- **Things to do**:
**A.** Condense the paragraph in the passage below that begins "Microsoft Word 1.0 for Windows shipped in 1989" into a short bulleted list that keeps its main facts.
**B.** Answer these questions from the passage below, one answer per line:
(i) For which product is the new user interface being pursued?
(ii) In what year did Microsoft Word 1.0 for Windows ship?
(iii) What is the bottom row of buttons in Word 1.0 called?

Ye Olde Museum Of Office Past (Why the UI, Part 2)

This is the second part in my weekly series of entries in which I outline some of the reasons we decided to pursue a new user interface for Office 12.  You can read last week's installment here: Part 1.

Today, I want to take you on a journey.  A journey that starts back into the cold recesses of the mid-1980s, back into the days of EGA and serial port mice and the MS-DOS Executive.

Microsoft Word 1.0 for Windows shipped in 1989 after a long development cycle and was designed to run on Windows 386.  There's not much more to the program than what you see here, but it gives you an idea of how far Word's come.  The Berlin Wall was still up but if you squint your eyes, you can see the core of today's Word UI already present.  There's an application-level menu bar, which Windows evolved from the Mac's top-level menu bar and the bottom-of-the-screen menu display of Microsoft's DOS programs.  Word 1.0 also includes something not seen often in user interfaces since PARC: the toolbar.  First used by Microsoft in Excel, it might look like there are two toolbars in Word 1.0, but in reality only the top bar is called a toolbar.  Interestingly, the bottom row of buttons is called the "Ribbon"--something we didn't discover until I went back and made these screenshots some number of months ago.  It's a small world.

- **Material provided**:
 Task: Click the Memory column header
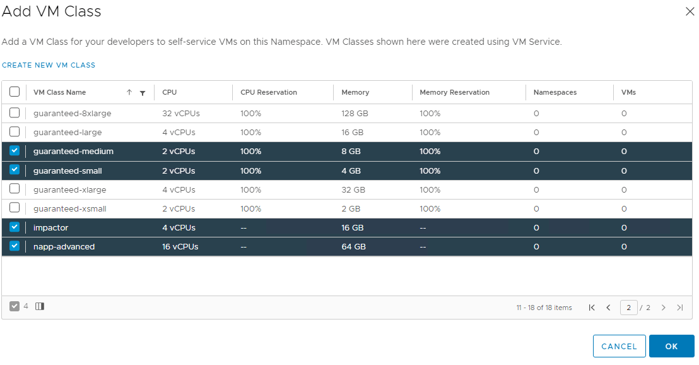pos(355,92)
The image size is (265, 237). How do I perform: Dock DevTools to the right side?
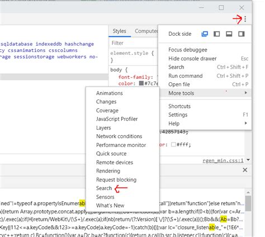[242, 34]
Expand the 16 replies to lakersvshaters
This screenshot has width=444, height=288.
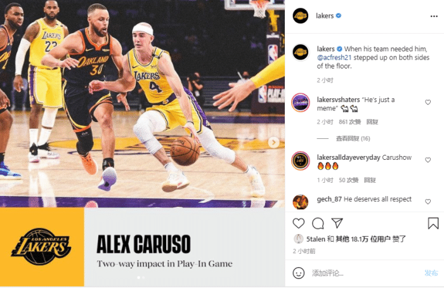coord(353,138)
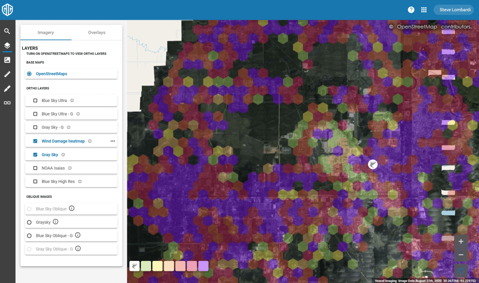
Task: Enable the NOAA Isaias layer checkbox
Action: click(35, 168)
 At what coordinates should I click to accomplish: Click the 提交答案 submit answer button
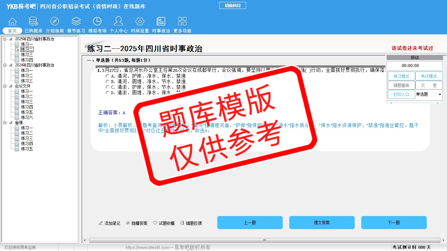point(322,223)
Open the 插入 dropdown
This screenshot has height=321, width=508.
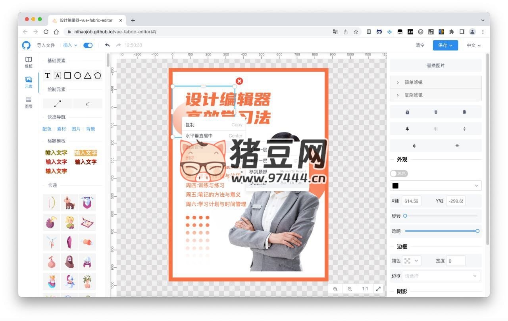[x=68, y=45]
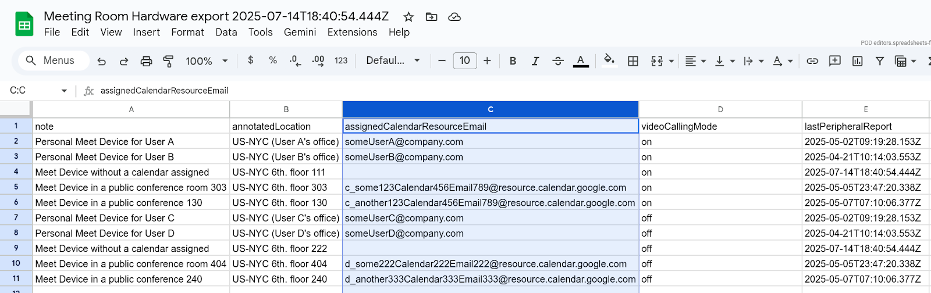Screen dimensions: 931x293
Task: Select the Paint format roller icon
Action: click(x=168, y=61)
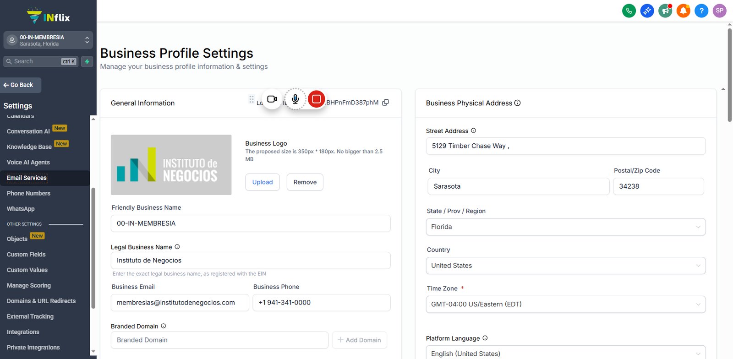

- **Answers to the exercises**:
**A.**
- Word 1.0 for Windows shipped in 1989 after a long development cycle and was designed to run on Windows 386.
- The core of today's Word UI was already present.
- It had an application-level menu bar, which Windows evolved from the Mac's top-level menu bar and the bottom-of-the-screen menu display of Microsoft's DOS programs.
- It included a toolbar, rarely seen in user interfaces since PARC and first used by Microsoft in Excel.
- It seems to have two toolbars, but only the top bar is a toolbar. The bottom row of buttons is called the "Ribbon," a fact discovered only when the screenshots were made some months ago.

**B.**
(i) Office 12
(ii) 1989
(iii) The "Ribbon"